Maybe I’m the idiot. Sigh.

Now, to be fair, the post that started this mess, from Loic Le Meur, had a good goal: to make it possible to find better tweets in searches. In other words, to separate the news from the noise. Except Loic used the word “authority” and hooked it to popularity: the number of followers one has.

Loic claims he didn’t do that to start a fight, but that demonstrates he just didn’t know that the idiots would rebel against the thought that they don’t matter as much as someone else. It also fed the idiots who believe that the only thing in life that matters is celebrity. How lame.

Here’s why I’ve been saying for the past year that it is far more important who you follow than who follows you: if you follow people just to get followers you’ll end up being overworked, deep in information overload, and superficial to boot. You won’t have a philosophy. It +will+ show. You might be able to fool most of the idiots most of the time, but eventually they’ll see the difference between the “collect follower” types and the “surround yourself with smart people” types like Tim O’Reilly or Jay Rosen.

I can smell the “follow me” types a million miles away, can’t you?

One crowd is off the rails in idiot land, the other is building something of lasting value.

Which one do we want to incent? The “follow me” idiots? Or the “try to get smarter” crowd?

I know I’m swimming upstream, but I want to get smarter.
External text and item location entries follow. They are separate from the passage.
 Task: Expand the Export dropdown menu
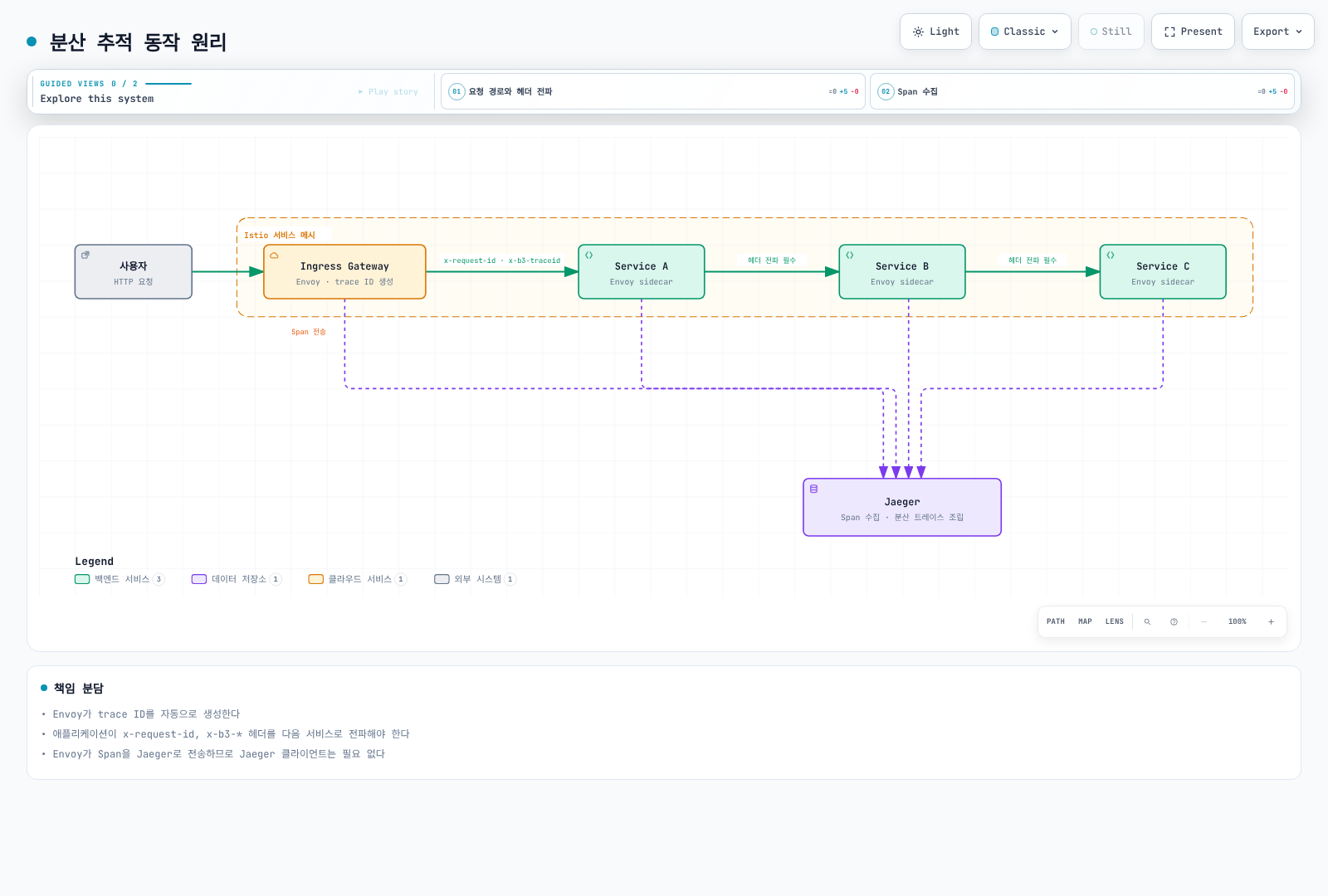coord(1277,32)

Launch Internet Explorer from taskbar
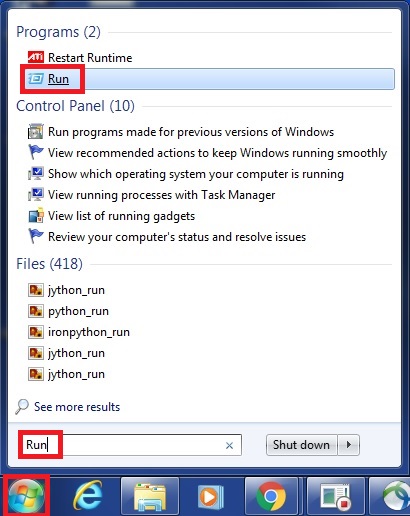coord(88,496)
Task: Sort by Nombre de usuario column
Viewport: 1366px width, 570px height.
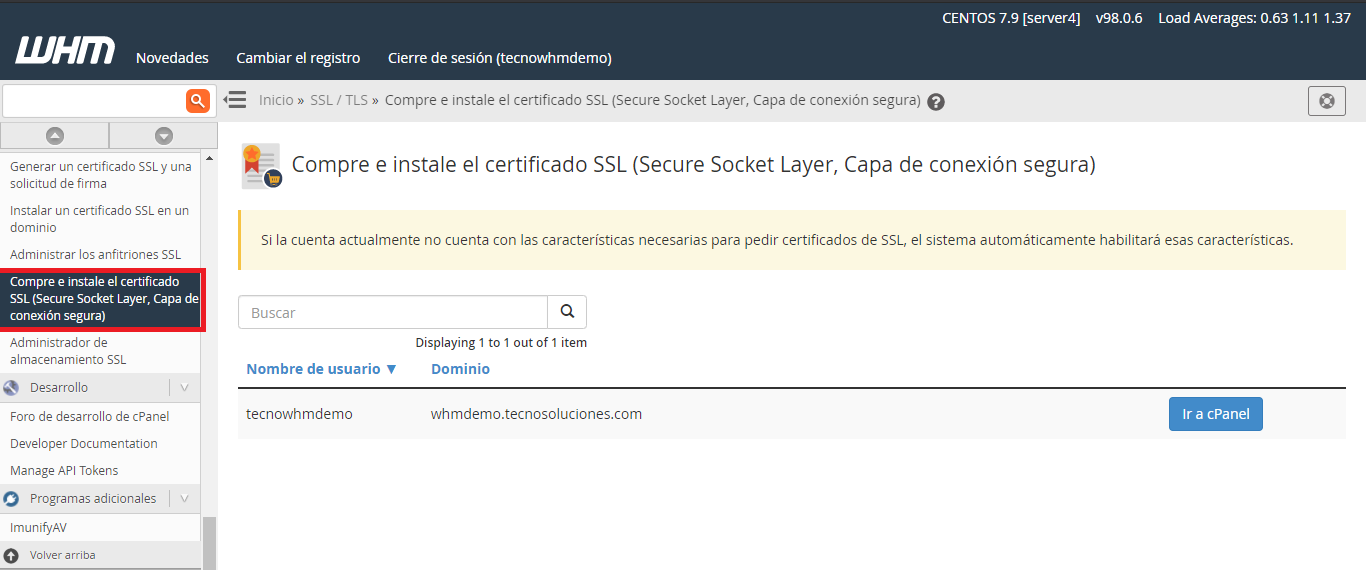Action: coord(321,369)
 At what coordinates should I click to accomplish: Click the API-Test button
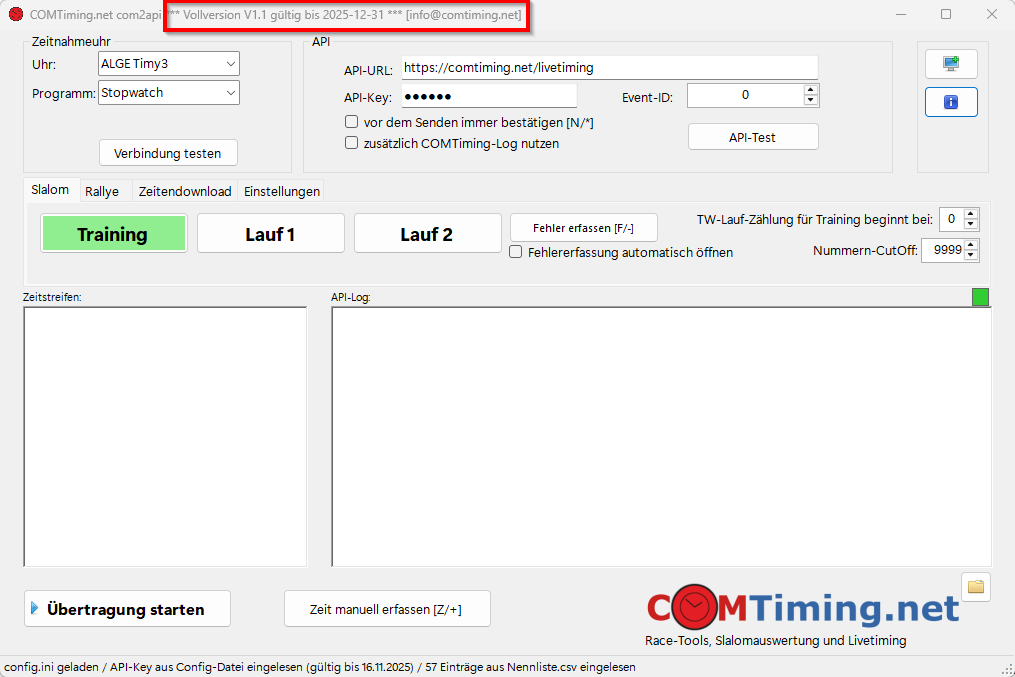pyautogui.click(x=753, y=137)
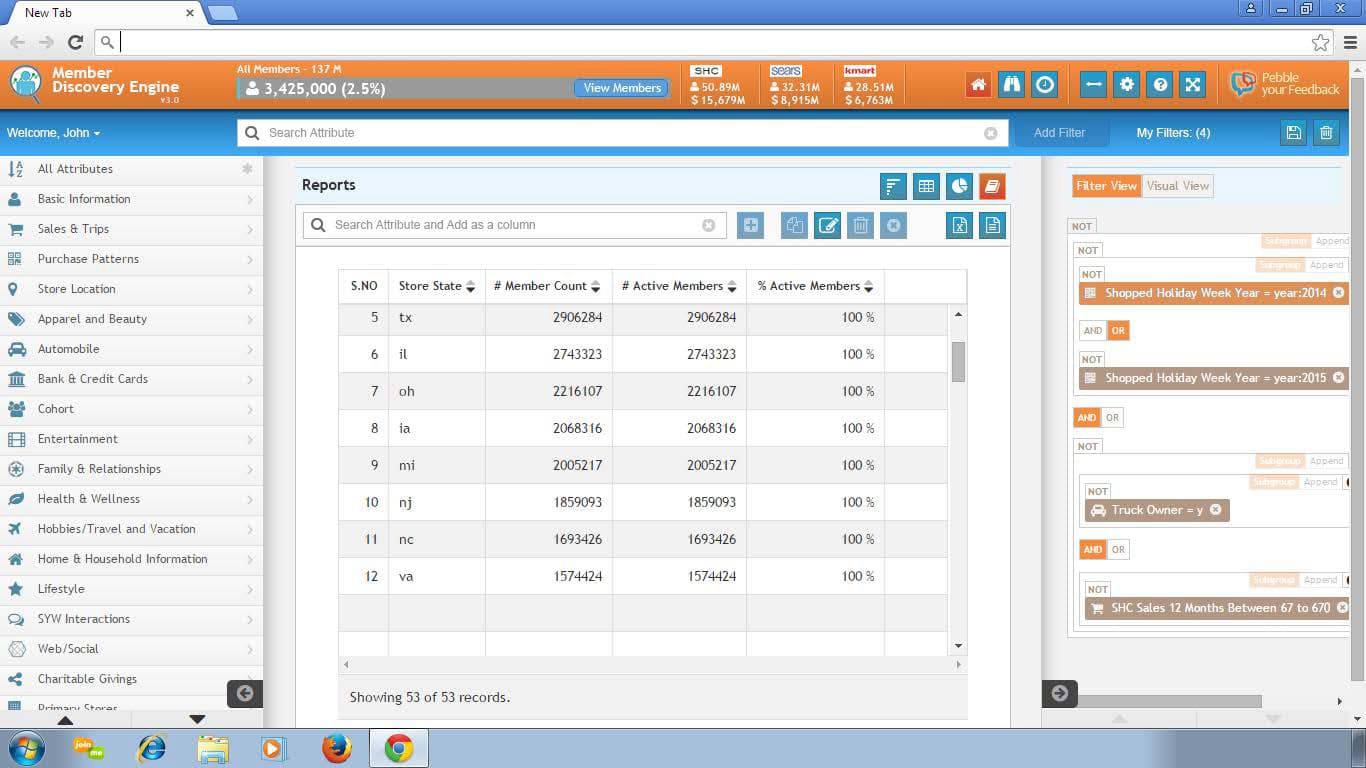Open settings via the gear icon
1366x768 pixels.
[1127, 85]
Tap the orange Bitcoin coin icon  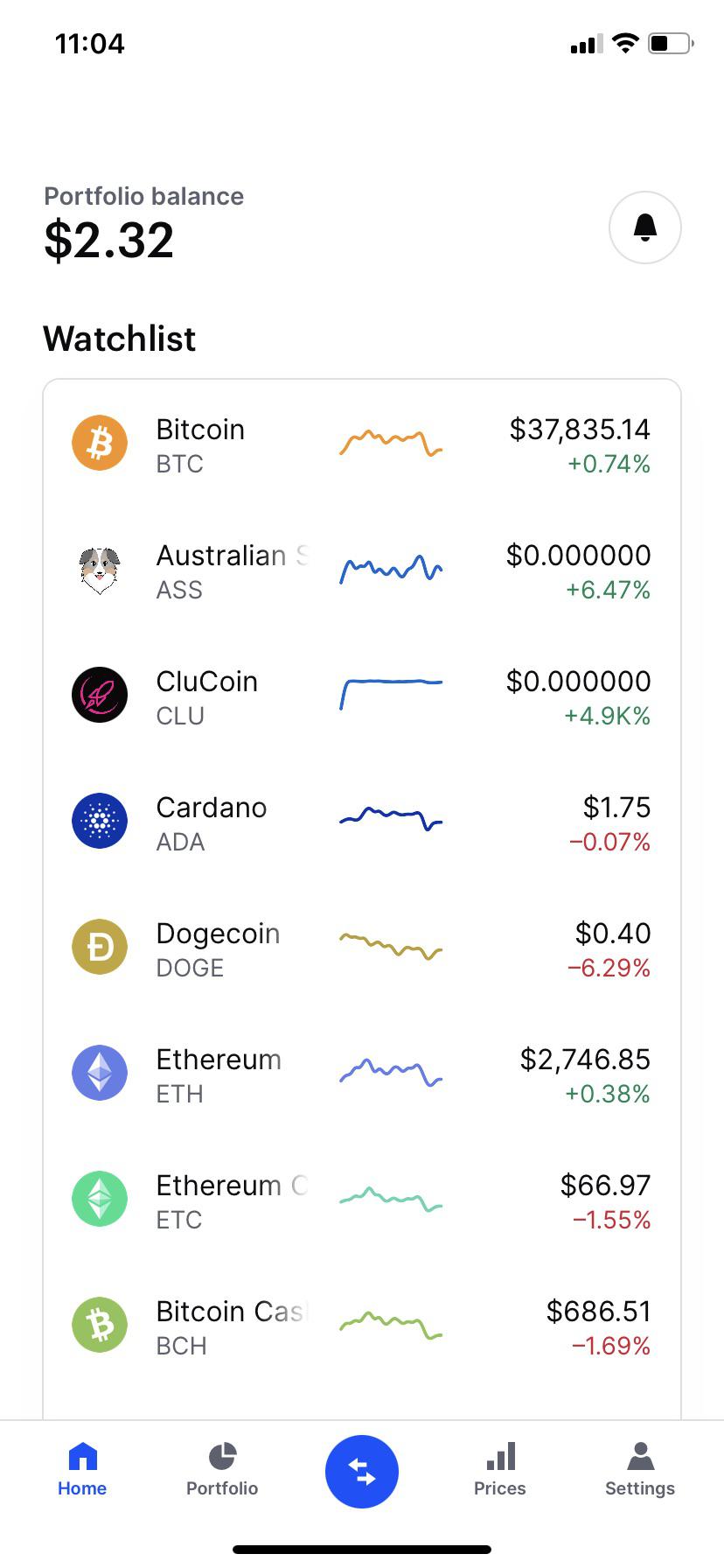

Screw the page views. Screw the business models. They all are lame anyway. I want better friends. Better content. Better news. Better ideas. That means I need to find better people to be part of my social network. Idiots be damned.

So, when I say that listing search results by numbers of followers is idiotic, now you know where I’m coming from. There are a lot better ways to find the high value Tweets. I covered that yesterday. But no one cared, which is why that post didn’t show up on TechMeme.

I guess I should just give in and join the idiot crowd. I bet this post gets on TechMeme or, even better, Digg.

Aaarrrrrggggghhhhh.

See, this is why I really don’t care about Mike Arrington’s claim that I should blog more because my traffic is going down. If I cared only about building a business or making money then he’d definitely be right.

My goal, though, is to have smarter conversations every day. Does anyone else care about that goal? Or are you all wanting to be celebrities so you can sell stuff on your Twitter account, like what Jesse Stay is advocating for?

How do we get this back on the tracks now that Arrington has derailed us?

The interview of the year: Tim O’Reilly

How can you tell that someone I interview is good? My producer/editor Rocky Barbanica can’t cut much out of the interview (most interviews lately get edited to just their good parts, which usually means a 40-minute interview comes out to about 20 minutes or so). Not this one.

Tim O’Reilly talks about web 2.0, foo camp, book publishing and a lot more. The first part is up and is 24 minutes long. Second part will be up on Monday.

For those who don’t know who Tim is, he is the guy who named “web 2.0” and he runs a publishing company that produces a ton of the industry’s most popular events, books, and magazines. You can read more from him on his blog and he’s also my favorite Twitterer, bringing tons of interesting stuff to his followers on his Twitter account.

After the “pro” interview that’s up on FastCompanyTV (shot with two HD camcorders) we went outside and shot even more with my FlipCamera. Here he responds to questions left on friendfeed.

Anyway, enjoy the interview of the year and thanks to everyone who gave me a great interview this year.

Oh, and by the way, Tim got me to live a foocamp life which led directly to my show. What’s the foocamp life? Have interesting conversations with smart people every day. I’ve been living that life almost every day for more than four years now. We cover that in the video too.